Clarke talks them through the parameters of the space: the main Fashion Week marquee at Somerset House. The capacity is 500; the catwalk is 30 metres long and three metres wide.

"We've got four hours on-site," Clarke says, as the designers scribble down the details. "The models will turn up three hours before the show. We'll send them down the runway every 11 or 12 seconds, and it takes 24 seconds to get to the end of it with a basic walk. If you want an intro for your music, don't make it longer than 20 seconds. Journalists see a lot of shows and they're here to look at your clothes, so don't go too far down the theatrical route."

With the London shows known increasingly for their entrepreneurial spirit, as opposed to their former reputation for producing enfant terribles with great creative talent but little commercial clout, schemes like Fashion Fringe are important for young designers who wish to go it alone. The traditional industry route of working as part of the design team for a larger house is now only one option among many.

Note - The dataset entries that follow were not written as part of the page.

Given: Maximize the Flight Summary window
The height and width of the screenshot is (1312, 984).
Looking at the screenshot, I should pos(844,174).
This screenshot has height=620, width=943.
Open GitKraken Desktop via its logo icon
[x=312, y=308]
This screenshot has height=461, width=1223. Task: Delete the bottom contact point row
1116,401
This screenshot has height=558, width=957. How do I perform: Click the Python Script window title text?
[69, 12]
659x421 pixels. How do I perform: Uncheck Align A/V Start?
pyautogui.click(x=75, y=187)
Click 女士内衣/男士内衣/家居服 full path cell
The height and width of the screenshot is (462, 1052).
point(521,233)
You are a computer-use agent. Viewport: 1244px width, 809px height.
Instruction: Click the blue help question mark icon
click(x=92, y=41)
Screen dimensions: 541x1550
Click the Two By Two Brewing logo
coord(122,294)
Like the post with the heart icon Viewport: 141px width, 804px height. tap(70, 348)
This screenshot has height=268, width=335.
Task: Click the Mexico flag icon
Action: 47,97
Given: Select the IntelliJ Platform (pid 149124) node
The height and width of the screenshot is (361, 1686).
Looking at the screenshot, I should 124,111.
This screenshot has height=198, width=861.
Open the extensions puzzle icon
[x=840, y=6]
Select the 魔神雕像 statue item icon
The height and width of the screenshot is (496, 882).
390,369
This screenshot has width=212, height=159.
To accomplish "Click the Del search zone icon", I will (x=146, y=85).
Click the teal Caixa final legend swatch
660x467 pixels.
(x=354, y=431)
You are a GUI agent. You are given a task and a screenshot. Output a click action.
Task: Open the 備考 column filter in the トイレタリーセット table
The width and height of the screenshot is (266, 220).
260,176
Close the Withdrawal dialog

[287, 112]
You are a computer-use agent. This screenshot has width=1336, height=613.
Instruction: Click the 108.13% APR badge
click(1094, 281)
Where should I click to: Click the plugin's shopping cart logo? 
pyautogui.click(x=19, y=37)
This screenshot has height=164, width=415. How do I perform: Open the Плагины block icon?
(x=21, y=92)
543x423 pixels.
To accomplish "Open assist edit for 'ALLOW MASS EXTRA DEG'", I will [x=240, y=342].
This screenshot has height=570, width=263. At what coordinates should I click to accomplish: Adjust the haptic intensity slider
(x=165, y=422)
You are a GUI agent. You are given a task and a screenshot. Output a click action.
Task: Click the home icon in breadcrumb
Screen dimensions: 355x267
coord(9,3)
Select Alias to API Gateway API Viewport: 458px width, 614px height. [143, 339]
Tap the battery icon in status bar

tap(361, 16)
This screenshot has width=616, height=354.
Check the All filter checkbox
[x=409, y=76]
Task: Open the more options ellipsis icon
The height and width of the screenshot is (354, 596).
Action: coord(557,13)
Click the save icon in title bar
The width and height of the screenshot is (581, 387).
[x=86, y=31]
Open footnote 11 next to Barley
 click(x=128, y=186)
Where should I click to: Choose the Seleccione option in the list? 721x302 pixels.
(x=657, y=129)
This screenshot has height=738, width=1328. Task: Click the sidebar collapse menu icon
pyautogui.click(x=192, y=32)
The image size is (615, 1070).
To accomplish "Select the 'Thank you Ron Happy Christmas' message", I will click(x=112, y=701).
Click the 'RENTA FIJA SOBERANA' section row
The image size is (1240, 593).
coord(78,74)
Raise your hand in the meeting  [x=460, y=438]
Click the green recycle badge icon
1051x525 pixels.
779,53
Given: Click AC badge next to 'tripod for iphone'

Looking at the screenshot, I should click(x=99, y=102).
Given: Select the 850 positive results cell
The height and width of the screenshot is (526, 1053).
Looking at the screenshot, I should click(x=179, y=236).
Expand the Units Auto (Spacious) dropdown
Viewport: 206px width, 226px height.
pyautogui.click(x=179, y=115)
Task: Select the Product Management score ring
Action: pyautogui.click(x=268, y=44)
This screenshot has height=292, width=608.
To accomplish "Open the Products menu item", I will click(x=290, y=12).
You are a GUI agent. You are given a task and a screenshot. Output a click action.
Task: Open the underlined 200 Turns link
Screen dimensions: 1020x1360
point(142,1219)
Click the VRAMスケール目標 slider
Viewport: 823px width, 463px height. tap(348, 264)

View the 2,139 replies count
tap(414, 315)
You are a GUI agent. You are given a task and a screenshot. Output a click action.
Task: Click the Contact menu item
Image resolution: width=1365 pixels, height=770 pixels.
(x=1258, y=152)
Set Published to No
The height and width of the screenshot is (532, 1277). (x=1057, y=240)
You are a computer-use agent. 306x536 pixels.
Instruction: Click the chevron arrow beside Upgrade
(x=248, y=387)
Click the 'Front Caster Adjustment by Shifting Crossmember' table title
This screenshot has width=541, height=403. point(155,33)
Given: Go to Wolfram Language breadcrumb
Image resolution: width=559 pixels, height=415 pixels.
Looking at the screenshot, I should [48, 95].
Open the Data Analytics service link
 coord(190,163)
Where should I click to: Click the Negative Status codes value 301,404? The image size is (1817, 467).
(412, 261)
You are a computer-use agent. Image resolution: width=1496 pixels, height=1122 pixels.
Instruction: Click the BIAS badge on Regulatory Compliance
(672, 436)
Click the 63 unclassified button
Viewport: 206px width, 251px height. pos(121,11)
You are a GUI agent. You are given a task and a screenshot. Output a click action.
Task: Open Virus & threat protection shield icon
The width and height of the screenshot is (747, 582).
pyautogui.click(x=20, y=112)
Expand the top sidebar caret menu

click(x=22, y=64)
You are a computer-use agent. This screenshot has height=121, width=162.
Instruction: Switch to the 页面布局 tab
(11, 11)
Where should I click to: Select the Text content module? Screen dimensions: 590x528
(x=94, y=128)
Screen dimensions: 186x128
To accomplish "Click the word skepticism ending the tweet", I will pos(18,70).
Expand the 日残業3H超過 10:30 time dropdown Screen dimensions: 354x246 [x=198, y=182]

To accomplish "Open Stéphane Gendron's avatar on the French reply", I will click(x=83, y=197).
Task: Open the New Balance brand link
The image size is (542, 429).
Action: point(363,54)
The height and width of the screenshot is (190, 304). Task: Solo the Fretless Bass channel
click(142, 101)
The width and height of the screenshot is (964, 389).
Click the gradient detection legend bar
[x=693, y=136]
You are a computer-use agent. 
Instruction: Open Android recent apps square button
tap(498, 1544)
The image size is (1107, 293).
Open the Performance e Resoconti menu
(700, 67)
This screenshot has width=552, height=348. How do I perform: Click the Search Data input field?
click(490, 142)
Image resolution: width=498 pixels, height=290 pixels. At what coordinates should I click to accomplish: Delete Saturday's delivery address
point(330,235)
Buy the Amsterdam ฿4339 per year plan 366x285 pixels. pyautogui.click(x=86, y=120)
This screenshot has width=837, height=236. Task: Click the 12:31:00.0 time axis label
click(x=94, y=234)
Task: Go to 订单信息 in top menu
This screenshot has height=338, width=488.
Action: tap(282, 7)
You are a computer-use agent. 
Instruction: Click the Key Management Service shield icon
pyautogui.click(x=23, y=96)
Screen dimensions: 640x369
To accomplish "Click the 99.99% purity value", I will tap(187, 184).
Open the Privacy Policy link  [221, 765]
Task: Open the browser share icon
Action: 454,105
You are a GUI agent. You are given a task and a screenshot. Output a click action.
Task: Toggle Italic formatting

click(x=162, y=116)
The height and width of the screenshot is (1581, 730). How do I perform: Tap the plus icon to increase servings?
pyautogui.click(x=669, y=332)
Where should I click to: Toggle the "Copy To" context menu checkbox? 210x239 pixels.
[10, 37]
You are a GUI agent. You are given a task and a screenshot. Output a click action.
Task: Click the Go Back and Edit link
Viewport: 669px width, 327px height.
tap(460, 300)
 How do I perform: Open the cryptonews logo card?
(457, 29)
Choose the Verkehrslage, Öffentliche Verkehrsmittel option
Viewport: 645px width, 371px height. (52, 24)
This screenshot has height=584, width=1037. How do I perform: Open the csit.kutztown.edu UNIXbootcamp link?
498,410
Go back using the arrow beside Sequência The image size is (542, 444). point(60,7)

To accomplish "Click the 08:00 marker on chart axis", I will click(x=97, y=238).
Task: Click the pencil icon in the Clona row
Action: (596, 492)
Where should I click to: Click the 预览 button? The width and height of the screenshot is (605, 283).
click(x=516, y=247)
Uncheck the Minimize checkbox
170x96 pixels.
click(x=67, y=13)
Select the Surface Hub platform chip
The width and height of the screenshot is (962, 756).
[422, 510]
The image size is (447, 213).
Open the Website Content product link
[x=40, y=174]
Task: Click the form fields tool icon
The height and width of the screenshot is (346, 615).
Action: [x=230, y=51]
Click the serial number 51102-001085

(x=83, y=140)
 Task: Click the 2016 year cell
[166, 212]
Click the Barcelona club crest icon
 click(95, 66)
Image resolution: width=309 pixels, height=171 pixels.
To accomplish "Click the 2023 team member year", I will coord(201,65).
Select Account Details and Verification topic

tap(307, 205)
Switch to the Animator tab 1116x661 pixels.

With graduate collections increasingly picked up by buyers, featured on blogs and Twitter, and shot by magazines, you can be a professional by the age of 23.

Christopher Kane, nominated in the Designer of the Year category for the 2012 British Fashion Awards and showing on Monday, is still only 30.

"There has to be a concerted investment of expertise," says Colin McDowell, "because we are dealing with young creative people who are, by the very nature of what they do, vulnerable to all kinds of forces."

From the practicalities – casting models, hair and make-up tests – to the professional touches, such as providing a drinks reception and being available for interviews after the show, the candidates must learn not only how to become a fashion designer and but also how to embody their brand.

For now though, their efforts will be concentrated on the minutiae of their shows in three days' time, when the lights go up not only on their clothes but also on their futures.